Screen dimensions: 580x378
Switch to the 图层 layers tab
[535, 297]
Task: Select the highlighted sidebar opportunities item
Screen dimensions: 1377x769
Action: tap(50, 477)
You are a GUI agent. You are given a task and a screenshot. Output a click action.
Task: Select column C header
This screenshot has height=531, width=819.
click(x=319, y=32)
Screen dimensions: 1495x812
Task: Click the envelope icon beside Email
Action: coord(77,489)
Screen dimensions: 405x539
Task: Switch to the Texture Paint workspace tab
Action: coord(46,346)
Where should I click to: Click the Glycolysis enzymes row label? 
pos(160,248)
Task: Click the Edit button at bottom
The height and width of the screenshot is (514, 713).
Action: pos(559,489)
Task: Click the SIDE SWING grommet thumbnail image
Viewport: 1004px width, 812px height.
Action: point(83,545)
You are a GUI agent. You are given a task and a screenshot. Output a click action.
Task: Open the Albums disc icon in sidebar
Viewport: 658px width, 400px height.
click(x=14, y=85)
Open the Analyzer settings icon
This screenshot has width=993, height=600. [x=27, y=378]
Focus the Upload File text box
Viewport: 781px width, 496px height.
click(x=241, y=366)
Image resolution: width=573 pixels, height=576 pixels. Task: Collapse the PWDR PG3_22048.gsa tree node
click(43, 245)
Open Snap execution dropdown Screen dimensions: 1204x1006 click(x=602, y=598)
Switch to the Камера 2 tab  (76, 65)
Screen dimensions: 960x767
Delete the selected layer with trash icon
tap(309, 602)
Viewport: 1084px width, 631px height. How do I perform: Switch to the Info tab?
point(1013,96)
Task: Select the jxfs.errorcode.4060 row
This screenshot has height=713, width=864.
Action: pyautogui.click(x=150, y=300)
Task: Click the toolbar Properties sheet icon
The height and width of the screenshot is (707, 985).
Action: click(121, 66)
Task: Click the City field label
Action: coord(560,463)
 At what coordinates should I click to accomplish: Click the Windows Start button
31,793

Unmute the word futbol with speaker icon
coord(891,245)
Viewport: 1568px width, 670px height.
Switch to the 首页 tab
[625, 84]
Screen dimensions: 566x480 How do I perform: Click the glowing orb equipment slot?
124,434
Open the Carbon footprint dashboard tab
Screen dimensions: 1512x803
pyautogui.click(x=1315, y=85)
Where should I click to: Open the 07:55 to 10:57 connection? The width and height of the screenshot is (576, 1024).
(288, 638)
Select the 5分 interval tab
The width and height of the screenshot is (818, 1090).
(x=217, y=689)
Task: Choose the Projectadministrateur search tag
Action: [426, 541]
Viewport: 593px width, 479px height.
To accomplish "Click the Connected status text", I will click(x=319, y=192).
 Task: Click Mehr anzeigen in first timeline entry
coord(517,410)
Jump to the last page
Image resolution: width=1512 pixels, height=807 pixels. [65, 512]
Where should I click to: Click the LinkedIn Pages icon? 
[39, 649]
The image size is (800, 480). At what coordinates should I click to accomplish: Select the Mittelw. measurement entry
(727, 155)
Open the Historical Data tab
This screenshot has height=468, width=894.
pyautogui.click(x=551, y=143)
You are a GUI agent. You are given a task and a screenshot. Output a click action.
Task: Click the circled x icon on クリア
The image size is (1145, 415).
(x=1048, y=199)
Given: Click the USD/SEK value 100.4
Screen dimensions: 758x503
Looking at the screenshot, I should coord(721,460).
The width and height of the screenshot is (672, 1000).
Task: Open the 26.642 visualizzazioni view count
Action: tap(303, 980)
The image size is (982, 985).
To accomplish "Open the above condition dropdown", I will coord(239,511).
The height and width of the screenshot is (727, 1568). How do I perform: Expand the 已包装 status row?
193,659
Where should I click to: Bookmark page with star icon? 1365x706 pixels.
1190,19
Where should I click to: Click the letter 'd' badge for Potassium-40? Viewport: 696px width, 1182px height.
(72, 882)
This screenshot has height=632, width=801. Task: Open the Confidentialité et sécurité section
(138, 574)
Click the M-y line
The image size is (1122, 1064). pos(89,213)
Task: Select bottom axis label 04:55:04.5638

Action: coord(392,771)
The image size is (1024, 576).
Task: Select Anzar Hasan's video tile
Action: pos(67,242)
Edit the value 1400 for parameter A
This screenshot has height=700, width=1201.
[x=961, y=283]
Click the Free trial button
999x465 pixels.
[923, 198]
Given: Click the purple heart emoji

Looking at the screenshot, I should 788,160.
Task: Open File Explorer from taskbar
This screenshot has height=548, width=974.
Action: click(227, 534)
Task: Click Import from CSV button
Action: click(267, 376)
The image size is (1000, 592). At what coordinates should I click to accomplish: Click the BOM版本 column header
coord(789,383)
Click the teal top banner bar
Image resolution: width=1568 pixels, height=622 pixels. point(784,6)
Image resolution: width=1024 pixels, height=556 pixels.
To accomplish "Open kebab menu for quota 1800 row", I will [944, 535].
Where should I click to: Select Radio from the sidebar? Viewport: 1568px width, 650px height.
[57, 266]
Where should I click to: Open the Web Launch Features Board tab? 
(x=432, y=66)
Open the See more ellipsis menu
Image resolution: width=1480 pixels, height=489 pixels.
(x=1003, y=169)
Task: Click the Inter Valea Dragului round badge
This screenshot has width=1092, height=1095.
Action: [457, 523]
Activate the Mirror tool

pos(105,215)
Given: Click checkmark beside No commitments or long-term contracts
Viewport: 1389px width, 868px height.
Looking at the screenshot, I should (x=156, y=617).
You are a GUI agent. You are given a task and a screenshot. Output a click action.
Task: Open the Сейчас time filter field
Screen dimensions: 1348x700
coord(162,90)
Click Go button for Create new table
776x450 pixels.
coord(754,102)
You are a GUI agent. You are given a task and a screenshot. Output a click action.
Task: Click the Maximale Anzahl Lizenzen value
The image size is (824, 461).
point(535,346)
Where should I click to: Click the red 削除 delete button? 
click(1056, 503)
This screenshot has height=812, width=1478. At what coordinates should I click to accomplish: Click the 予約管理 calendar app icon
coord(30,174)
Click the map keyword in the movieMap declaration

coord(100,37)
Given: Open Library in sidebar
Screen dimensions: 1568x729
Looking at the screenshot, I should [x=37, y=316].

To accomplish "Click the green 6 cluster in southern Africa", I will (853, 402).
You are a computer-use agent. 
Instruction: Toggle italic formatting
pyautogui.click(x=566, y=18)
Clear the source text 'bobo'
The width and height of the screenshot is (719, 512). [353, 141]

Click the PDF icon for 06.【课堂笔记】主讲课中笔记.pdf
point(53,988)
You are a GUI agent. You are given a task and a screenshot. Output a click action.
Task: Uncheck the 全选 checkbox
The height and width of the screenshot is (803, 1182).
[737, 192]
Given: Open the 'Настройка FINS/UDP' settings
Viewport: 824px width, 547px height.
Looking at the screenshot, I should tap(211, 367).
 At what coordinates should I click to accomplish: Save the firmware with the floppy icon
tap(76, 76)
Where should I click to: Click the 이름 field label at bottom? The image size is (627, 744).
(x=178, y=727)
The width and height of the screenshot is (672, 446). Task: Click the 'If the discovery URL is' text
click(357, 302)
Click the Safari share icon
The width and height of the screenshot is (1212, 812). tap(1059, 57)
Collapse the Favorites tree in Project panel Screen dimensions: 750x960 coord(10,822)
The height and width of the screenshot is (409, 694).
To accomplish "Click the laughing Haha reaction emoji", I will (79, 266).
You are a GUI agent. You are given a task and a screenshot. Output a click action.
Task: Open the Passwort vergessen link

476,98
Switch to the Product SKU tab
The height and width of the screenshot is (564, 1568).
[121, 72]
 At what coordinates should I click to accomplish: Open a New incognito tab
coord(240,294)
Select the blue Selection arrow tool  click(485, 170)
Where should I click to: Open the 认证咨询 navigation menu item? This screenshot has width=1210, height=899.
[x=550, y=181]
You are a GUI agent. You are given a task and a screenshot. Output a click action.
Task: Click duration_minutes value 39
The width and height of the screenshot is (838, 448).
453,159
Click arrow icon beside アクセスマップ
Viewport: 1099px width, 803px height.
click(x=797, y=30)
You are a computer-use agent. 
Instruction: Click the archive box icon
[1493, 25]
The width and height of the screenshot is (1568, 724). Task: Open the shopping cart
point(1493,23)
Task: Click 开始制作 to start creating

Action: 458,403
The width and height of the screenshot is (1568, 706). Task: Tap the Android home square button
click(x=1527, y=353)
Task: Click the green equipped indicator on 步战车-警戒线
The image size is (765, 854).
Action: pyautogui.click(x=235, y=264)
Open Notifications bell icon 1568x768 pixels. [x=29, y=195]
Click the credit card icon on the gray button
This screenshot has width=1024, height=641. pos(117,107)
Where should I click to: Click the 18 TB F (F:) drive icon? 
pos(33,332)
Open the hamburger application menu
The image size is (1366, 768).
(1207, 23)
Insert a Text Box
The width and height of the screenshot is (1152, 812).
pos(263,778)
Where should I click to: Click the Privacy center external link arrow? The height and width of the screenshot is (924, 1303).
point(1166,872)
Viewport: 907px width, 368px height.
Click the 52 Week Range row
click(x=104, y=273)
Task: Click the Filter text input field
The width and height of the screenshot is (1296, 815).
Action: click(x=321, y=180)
━━━━━━━━
:: Activity ::
Wherever the line holding "Task: Open the Albums disc icon in sidebar" falls in the entries above, copy exactly from it through the line holding "Task: Click the toolbar Properties sheet icon", inclusive, and add nothing.

:: Solved exercise ::
Task: Open the Albums disc icon in sidebar
Viewport: 658px width, 400px height.
click(x=14, y=85)
Open the Analyzer settings icon
This screenshot has width=993, height=600. [x=27, y=378]
Focus the Upload File text box
Viewport: 781px width, 496px height.
click(x=241, y=366)
Image resolution: width=573 pixels, height=576 pixels. Task: Collapse the PWDR PG3_22048.gsa tree node
click(43, 245)
Open Snap execution dropdown Screen dimensions: 1204x1006 click(x=602, y=598)
Switch to the Камера 2 tab  (76, 65)
Screen dimensions: 960x767
Delete the selected layer with trash icon
tap(309, 602)
Viewport: 1084px width, 631px height. How do I perform: Switch to the Info tab?
point(1013,96)
Task: Select the jxfs.errorcode.4060 row
This screenshot has height=713, width=864.
Action: pyautogui.click(x=150, y=300)
Task: Click the toolbar Properties sheet icon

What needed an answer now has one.